Estebonrober
Deity
- Joined
- Jan 9, 2017
- Messages
- 6,062
I'm actually of the mind that Sanders will ultimately lose the nomination fair and square; I just don't think his ideas resonate with most Americans and even within most of the Democratic base, but all the Democrats' actions almost make it look like they want people to think that there's some conspiracy to steal the election from him. The hot caucus mess in Iowa and now this? Wyle E. Coyote with a box of TNT couldn't bungle it this badly.
I mean you are talking about the DNC here lol. Bungling things terribly is what they do best.
Anyways, more importantly Sander's positions have popular support on almost every topic. Almost every single one. If you can show me one poll that has sub 50% popularity for M4A I'd be interested in looking at it. Also college tuition policy also enjoys popular support and most of the rest of his policies. Mention one that is not popular?
You have to excuse the source I know its a liberal rag, but its the first non paywall site that had a compilation of polls put together with links inside the story.
https://www.salon.com/2017/01/14/am...ers-economic-policies-so-howd-we-end-up-here/
Public polling tends to support his claim. A Gallup survey from last May, for example, revealed that a majority of Americans (58 percent) support the idea of replacing the Affordable Care Act with a federally funded health care system (including four in 10 Republicans!), while only 22 percent of Americans say they want Obamacare repealed and don’t want to replace it with a single-payer system. A Kaiser Family Foundation poll from last year had similar results: Almost two-thirds of Americans (64 percent) had a positive reaction to “Medicare-for-all,” while only a small minority (13 percent) supported repealing the ACA and replacing it with a Republican alternative. These are surprising numbers when you consider how the Sanders campaign’s “Medicare-for-all” plan was written off by critics as being too extreme.

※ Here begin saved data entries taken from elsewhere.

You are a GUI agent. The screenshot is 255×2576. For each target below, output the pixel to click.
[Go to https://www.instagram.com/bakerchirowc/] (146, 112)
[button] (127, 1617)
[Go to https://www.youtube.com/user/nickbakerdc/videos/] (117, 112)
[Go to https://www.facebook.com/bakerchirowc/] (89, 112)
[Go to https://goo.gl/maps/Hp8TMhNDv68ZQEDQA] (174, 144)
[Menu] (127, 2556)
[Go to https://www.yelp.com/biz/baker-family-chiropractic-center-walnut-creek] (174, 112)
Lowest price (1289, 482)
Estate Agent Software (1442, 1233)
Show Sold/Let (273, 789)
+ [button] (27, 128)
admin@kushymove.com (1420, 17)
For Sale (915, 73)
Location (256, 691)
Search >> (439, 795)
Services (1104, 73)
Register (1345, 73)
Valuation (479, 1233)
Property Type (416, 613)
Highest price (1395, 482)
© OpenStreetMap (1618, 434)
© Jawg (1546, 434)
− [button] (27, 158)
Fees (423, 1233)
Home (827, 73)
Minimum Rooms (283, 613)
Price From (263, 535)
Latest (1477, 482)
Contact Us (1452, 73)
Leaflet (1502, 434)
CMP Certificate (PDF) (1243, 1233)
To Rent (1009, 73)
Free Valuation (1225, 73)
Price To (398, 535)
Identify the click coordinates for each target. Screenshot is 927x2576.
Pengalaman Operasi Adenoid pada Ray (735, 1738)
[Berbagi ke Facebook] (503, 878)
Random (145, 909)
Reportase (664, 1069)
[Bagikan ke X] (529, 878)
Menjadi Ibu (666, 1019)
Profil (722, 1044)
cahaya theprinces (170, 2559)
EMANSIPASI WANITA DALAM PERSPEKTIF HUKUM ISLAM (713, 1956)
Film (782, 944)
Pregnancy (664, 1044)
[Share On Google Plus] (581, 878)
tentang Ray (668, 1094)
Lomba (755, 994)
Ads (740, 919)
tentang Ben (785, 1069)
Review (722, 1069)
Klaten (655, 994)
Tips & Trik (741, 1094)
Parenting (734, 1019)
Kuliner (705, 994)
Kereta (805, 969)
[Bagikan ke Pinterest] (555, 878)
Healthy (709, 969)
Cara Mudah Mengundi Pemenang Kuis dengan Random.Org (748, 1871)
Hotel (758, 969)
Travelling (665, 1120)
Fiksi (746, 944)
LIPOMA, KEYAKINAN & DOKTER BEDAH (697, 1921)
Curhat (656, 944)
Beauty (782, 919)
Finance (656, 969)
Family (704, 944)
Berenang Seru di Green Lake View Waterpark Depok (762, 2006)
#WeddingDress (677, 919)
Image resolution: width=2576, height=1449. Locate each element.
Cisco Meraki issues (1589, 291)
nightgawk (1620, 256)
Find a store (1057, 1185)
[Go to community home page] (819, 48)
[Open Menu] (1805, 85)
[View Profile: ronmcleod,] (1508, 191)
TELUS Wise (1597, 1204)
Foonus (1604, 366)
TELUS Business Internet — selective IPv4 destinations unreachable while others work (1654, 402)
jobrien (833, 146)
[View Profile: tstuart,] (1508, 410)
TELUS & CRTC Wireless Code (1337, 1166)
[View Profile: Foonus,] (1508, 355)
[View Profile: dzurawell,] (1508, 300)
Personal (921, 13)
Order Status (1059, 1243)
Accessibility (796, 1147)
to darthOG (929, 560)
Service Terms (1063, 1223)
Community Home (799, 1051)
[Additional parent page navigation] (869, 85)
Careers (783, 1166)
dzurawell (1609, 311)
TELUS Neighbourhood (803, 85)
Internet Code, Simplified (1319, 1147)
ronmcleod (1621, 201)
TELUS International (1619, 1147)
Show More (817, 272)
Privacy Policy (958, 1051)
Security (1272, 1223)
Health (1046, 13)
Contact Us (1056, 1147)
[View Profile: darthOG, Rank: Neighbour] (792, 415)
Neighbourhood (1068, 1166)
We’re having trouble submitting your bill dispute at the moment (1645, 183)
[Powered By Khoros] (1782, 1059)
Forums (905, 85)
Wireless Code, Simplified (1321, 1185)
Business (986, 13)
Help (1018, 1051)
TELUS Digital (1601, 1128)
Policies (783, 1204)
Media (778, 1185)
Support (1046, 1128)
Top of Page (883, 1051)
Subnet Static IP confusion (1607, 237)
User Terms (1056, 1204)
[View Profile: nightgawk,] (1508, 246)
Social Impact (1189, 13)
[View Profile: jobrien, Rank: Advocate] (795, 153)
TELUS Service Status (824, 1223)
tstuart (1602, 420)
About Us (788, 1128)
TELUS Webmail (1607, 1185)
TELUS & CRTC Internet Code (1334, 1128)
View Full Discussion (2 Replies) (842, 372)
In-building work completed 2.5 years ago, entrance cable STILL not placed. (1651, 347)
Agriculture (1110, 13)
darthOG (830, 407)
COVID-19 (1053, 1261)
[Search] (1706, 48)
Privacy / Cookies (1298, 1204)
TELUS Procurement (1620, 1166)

On other issues, a similar story presents itself. Public Policy Polling (PPP) has found that the vast majority (88 percent) of voters in Florida, Nevada, Ohio, Pennsylvania and Wisconsin -- four crucial swing states, three of which went to Trump this fall -- oppose cutting Social Security benefits, while a majority (68 percent) oppose privatizing Social Security. Similarly, 67 percent of Americans support requiring high-income earners to pay the payroll tax for all of their income (the cap is currently $118,500), according to a Gallup poll. America’s two other major social programs, Medicare and Medicaid, are also widely supported by Americans, and the vast majority oppose any spending cuts to either. In fact, more Americans support cutting the national defense budget than Medicare or Medicaid.
It goes on and on. A majority of Americans, 61 percent, believe that upper-income earners pay too little in taxes. A majority of 64 percent believe that corporations don’t pay their fair share in taxes. Significant majorities believe that wealth distribution is unfair in America, support raising the minimum wage (though perhaps not as high as Sanders would like), and say they are worried about climate change.